- Swiss National Bank
The Swiss National Bank slashed deposit rate, sending it to the negative territory, to limit inflows from investors seeking a safe haven place to park their cash. Policy makers in the Alpine nation imposed a charge of 0.25% on sight deposits, the cash-like holdings of commercial banks at the Swiss central bank. The SNB thus expanded the target range for the three-month Libor to -0.75%-0.25% and extended it to its usual width of 1 percentage point. The SNB reiterated its commitment to the minimum exchange rate of 1.20 francs per Euro, underlying that it would defend the cap the "utmost determination" and implement further measures if needed. Given the fact the results of the second round of TLTRO failed to bring relief to the ECB policy makers, further loosening is a matter of time, which may challenge the SNB's task to defend the lid.

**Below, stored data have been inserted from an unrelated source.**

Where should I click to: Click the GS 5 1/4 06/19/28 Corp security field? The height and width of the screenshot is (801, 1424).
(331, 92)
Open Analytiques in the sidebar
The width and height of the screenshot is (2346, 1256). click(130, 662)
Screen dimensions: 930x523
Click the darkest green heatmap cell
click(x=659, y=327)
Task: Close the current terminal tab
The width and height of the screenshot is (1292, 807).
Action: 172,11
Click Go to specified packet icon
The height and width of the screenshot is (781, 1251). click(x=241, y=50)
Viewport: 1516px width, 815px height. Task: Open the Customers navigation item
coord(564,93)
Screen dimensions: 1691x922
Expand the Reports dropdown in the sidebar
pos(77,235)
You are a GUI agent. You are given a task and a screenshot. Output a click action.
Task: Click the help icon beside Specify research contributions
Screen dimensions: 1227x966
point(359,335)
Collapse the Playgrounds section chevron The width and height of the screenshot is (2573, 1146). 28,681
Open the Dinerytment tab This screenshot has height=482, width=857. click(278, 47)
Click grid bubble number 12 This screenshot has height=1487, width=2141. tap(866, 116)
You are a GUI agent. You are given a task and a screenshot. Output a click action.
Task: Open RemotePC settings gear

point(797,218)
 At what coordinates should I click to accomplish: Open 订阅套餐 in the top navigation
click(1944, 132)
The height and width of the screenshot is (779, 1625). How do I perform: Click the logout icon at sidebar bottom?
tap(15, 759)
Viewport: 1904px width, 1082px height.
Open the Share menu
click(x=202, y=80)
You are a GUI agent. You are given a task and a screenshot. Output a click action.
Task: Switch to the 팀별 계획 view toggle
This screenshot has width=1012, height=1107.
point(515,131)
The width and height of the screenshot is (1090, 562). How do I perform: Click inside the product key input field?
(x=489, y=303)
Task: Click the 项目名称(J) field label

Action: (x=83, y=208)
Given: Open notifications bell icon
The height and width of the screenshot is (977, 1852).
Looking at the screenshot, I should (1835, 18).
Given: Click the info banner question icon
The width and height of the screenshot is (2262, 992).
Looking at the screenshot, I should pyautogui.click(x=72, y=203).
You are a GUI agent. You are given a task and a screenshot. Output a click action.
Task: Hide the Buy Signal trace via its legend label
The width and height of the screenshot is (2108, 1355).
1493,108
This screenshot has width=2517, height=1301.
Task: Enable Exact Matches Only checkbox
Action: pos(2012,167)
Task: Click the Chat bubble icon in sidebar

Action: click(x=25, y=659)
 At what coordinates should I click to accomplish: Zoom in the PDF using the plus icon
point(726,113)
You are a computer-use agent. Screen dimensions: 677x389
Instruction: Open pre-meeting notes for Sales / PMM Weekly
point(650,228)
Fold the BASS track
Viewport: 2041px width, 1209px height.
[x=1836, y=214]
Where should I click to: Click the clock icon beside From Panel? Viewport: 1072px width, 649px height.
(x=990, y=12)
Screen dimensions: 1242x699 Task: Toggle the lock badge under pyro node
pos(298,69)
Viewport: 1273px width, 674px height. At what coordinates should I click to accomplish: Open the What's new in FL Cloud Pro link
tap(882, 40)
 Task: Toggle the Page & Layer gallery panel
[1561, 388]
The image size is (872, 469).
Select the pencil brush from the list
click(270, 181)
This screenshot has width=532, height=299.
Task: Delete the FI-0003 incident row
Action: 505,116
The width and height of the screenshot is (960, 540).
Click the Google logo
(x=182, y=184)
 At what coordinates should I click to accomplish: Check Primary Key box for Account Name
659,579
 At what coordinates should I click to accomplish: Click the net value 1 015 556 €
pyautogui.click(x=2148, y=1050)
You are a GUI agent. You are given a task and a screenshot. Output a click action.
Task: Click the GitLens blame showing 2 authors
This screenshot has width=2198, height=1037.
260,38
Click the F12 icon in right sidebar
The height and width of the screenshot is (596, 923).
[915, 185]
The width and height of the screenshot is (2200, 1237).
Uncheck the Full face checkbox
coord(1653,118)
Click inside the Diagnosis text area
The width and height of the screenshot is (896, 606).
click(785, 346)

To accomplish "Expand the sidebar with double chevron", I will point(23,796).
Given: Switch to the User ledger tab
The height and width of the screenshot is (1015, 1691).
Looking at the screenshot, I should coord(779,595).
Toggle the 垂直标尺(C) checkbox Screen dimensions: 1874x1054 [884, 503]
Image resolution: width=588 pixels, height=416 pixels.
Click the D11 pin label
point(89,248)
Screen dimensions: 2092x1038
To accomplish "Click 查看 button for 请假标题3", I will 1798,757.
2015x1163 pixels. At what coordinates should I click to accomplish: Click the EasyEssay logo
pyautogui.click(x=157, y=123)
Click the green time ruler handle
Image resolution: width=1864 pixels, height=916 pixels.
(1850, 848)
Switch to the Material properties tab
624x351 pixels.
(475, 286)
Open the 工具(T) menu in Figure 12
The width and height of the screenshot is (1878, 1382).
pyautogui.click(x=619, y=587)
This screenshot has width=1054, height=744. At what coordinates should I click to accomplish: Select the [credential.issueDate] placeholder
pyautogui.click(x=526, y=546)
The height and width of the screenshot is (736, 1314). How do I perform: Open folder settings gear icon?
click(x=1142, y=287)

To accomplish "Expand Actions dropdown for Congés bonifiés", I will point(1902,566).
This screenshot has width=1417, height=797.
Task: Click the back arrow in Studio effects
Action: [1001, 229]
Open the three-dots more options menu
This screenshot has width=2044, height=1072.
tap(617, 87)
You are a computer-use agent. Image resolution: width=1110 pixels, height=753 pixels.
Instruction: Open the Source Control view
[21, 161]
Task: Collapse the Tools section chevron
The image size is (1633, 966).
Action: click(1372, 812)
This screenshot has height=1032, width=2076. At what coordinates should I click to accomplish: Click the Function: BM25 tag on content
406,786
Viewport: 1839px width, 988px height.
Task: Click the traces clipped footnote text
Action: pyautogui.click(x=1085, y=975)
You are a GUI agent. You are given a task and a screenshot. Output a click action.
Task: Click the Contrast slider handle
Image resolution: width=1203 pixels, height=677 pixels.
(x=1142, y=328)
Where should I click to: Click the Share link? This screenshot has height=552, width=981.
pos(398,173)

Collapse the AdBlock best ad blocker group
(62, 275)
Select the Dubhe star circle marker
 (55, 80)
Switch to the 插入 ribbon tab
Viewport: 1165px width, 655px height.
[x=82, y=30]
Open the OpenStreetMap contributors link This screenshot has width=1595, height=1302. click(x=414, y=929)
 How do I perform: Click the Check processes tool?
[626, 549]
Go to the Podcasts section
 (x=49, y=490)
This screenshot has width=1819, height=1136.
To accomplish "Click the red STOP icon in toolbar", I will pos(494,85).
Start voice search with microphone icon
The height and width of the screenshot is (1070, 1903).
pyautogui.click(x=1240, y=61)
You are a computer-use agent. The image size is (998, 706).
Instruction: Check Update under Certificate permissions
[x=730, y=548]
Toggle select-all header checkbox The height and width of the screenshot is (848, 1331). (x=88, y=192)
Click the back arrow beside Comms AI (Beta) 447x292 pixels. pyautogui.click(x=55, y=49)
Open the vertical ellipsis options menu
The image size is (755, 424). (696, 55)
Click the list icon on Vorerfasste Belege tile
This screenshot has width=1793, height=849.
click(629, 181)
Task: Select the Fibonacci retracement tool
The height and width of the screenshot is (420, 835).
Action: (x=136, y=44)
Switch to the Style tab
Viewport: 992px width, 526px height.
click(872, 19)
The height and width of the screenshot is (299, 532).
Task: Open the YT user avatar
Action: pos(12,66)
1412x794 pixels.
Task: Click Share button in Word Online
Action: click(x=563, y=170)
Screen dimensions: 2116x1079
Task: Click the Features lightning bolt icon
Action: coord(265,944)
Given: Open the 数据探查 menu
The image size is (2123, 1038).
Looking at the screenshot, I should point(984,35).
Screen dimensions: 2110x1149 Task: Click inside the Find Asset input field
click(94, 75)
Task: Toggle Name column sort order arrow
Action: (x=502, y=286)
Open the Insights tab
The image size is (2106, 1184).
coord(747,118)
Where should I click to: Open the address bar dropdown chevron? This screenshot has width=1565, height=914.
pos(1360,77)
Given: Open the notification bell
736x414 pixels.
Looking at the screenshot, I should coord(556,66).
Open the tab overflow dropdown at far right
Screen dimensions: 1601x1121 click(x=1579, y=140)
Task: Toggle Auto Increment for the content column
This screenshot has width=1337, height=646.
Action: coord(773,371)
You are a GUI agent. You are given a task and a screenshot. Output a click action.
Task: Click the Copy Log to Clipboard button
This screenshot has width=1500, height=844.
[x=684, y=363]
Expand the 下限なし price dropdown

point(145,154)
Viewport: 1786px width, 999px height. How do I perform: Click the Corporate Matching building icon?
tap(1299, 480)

Meanwhile, the SNB downgraded its GDP outlook amid the economic slowdown in the Euro zone. Swiss economic output is set to grow 1.8% this year, according to the State Secretariat for Economic Affairs, unchanged from the October projections. In 2015 the country's GDP will rise 2.1%, compared with its earlier expectations of 2.4%. As for consumer price inflation, it is seen to record no growth in 2014, while next year it should grow at a rate of 0.2%, down from the earlier projections of a 0.4% increase.